### [RECORDS SHOWN]
* * * * * * * * *

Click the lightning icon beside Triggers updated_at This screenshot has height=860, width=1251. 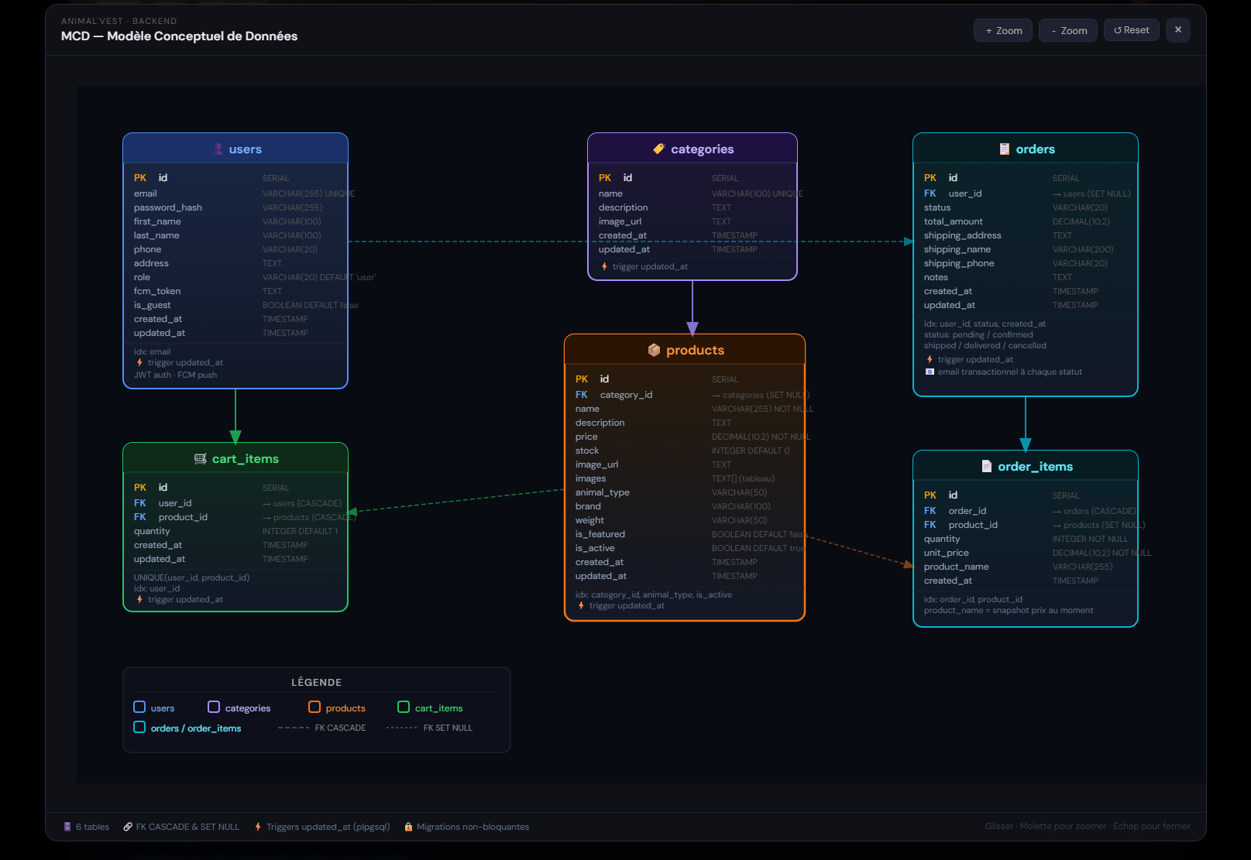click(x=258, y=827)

* * * * * * * * *

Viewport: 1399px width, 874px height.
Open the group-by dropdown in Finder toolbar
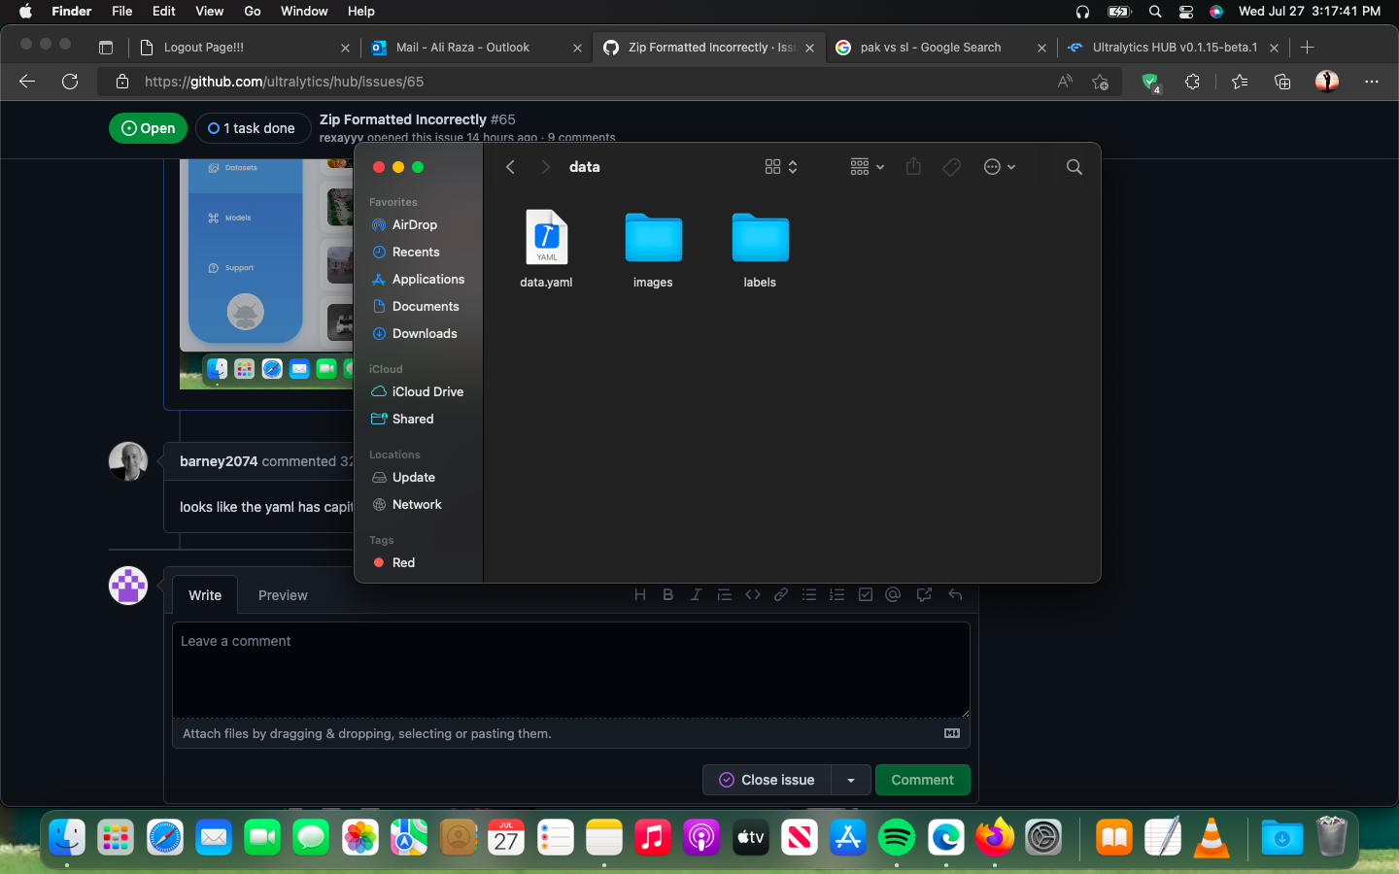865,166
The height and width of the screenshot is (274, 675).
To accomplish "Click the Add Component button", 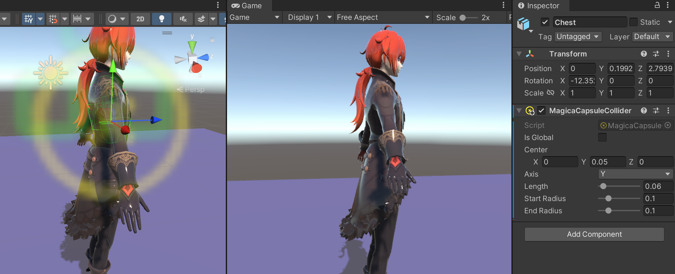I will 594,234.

* * * * * * * * *

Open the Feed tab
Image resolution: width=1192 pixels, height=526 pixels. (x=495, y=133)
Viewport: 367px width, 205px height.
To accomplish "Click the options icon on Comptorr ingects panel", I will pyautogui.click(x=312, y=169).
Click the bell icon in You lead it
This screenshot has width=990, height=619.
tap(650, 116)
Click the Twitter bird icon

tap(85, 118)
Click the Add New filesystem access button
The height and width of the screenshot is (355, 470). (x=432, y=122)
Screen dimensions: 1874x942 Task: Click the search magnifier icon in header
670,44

* * * * * * * * *

In the listing, find every line containing the word "Viewport" and list it.

Viewport: 1399px width, 874px height.
Viewport: 367px width, 205px height.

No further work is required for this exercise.